Department of Information Engineering

11footnotetext: This work has been partially supported by the FIRB project “Learning meets time” (RBFR12M3AC) funded by MIUR and by Progetto di Ateneo CPDA147754/14 “New statistical learning approach for multi-agents adaptive estimation and coverage control”.

1 Introduction

Although linear system identification is sometimes considered a mature field, with a wide and solid literature summarized in the well known textbooks [35, 51], the recent developments on regularization based methods have brought new insights and opened new avenues. The most common “classical” approaches are parametric Prediction Error Methods (PEM) [35, 51], where model classes (OE, ARMAX, Box-Jenkins, state-space, etc.) are described by a finite dimensional parameter vector which is estimated minimizing the squared prediction errors, and subspace methods, which translate ideas from stochastic realization theory [17, 32] into algorithms which work on measured data [54].

These techniques require that a model complexity (the order hereon) is fixed, and thus estimated, first. As an alternative to the standard parametric approach, recent literature has proposed a Bayesian perspective, leading to a class of regularized methods [43, 42, 10, 44, 8, 58, 59]. The use of Bayesian inference is not new in the field of identification and time-series estimation: early works on this topic appeared in the late’70, early ’80 [1, 21, 30, 25]; see [14] for an overview.
The Bayesian paradigm considers the impulse response as a stochastic process whose prior distribution penalizes undesired systems (e.g. unstable ones).
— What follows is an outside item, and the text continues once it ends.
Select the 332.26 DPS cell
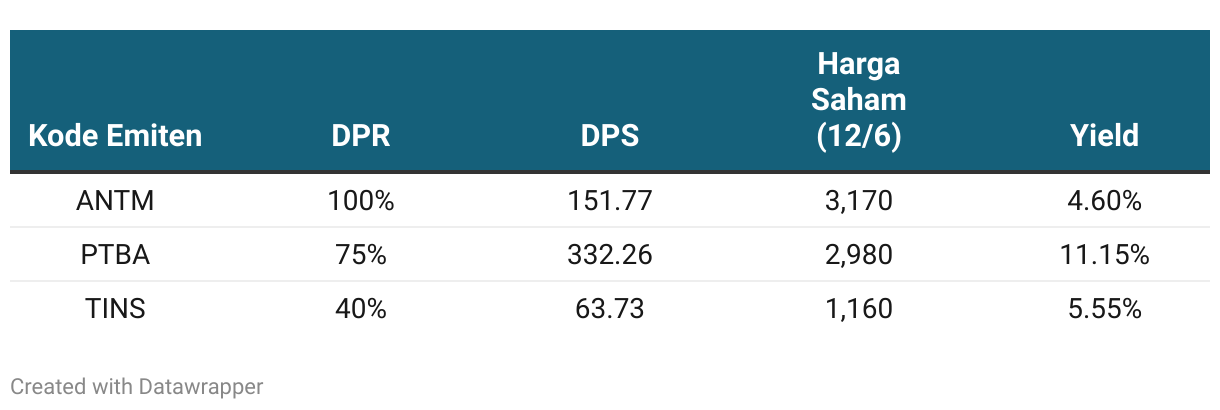Viewport: 1220px width, 410px height. (x=610, y=255)
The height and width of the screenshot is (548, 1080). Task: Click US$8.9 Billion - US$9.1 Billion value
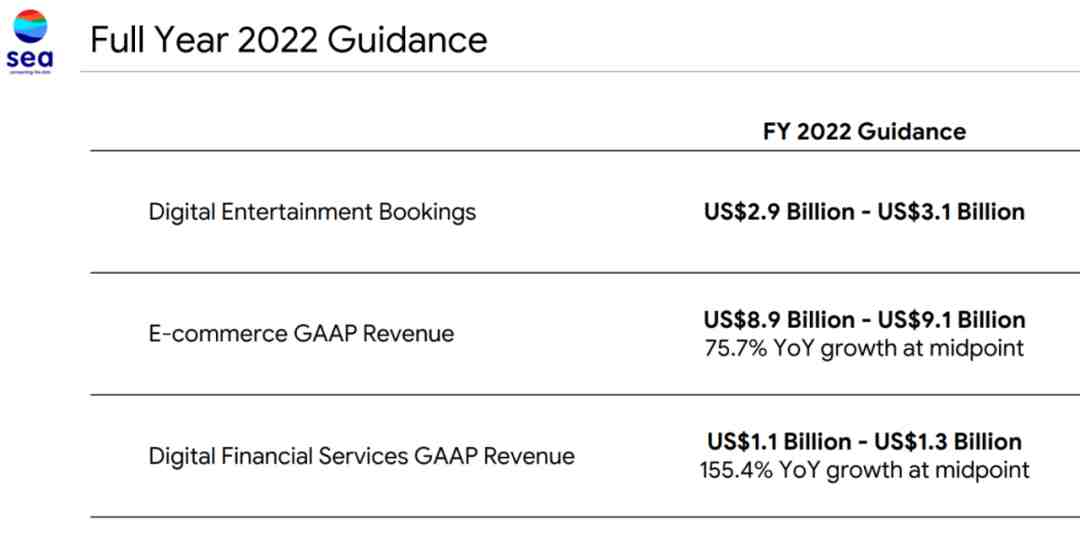click(864, 319)
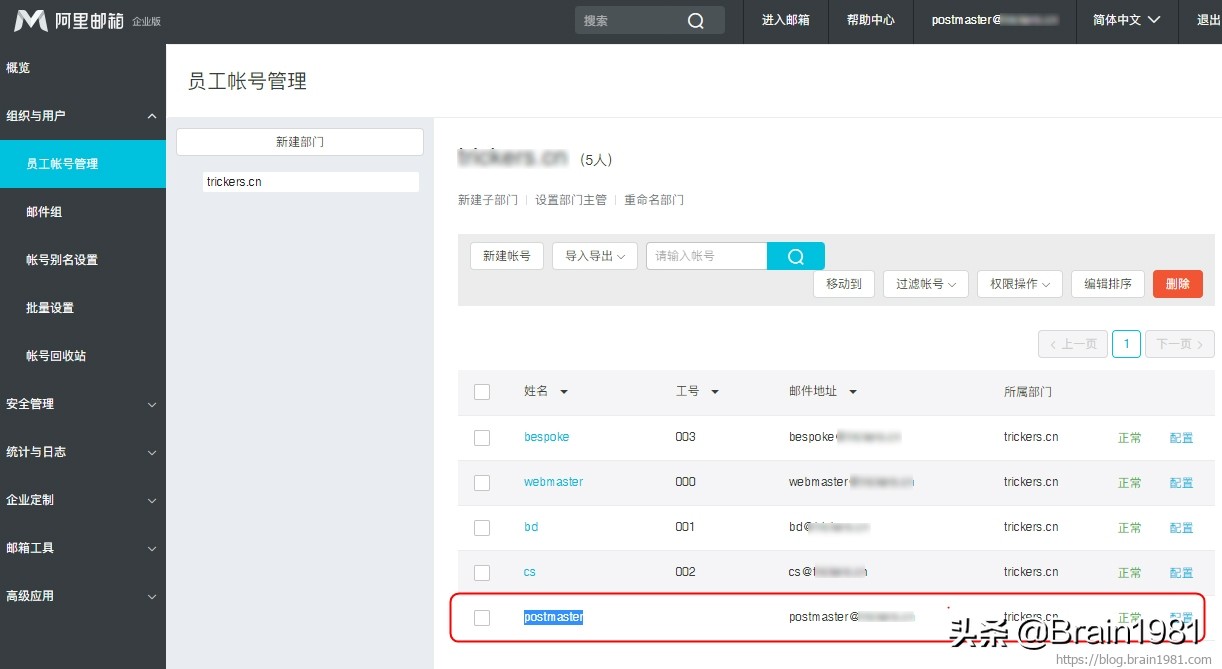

This allows to face the so-called bias/variance trade-off by jointly performing estimation and model selection.

In [43, 42, 10] prior distributions are designed to encode smoothness and stability of the impulse response to be estimated, leading to -type penalties so that closed-form solution are available. These priors can also be shown to be solutions of Maximum Entropy problems, see [46, 39, 5, 9].
In this paper, we focus on the identification of multi input-multi output (MIMO) systems, where matrix impulse responses have to be identified. Similar problems are encountered in multi-task learning where one would like to simultaneously estimate multiple functions while also exploiting their mutual information. To this aim [6, 2, 36, 22, 45] have considered vector-valued kernels which account for the smoothness of the functions to be estimated. In the identification of finite dimensional linear MIMO systems, the coupling between different input-output channels is captured by Hankel matrix, which has finite rank equal to the McMillan degree of the system.
The Hankel matrix and its properties have already been thoroughly exploited in subspace methods, where also Vector AutoRegressive Models (VARX) estimated under the PEM framework play a fundamental role; in fact it has been shown in [12] (see also [11, 13]) that certain subspace methods can be seen as estimation of a long (i.e. “nonparametric” in the context of this paper) VARX model followed by a suitable (data based) model reduction step. This paper goes one step further, by merging these two steps in one. While subspace methods reduce the order of the estimated VARX model via a model reduction step, in this paper regularization takes care of both stability and “complexity” (in terms of McMillan degree) at once, while estimating the VARX model itself.

Within this framework, our recent works [48, 49, 47] have attempted to merge the benefits of accounting for both stability/smoothness as well as complexity when building prior models. The main contributions of this work, w.r.t. the above referenced papers are: (i) development, by means of MaxEnt arguments, of a new kernel encoding both complexity as well as smoothness and stability (the new kernel is parametrised differently w.r.t. previous conference publications and also the resulting algorithm is different); (ii) a new tailored Scaled Gradient Projection algorithm for marginal likelihood optimization (this had been used but not derived elsewhere) and (iii) an extensive simulation study comparing several state-of-the-art algorithms.
We shall now provide a more detailed description of these contributions as well as a brief discussion of the relevant literature.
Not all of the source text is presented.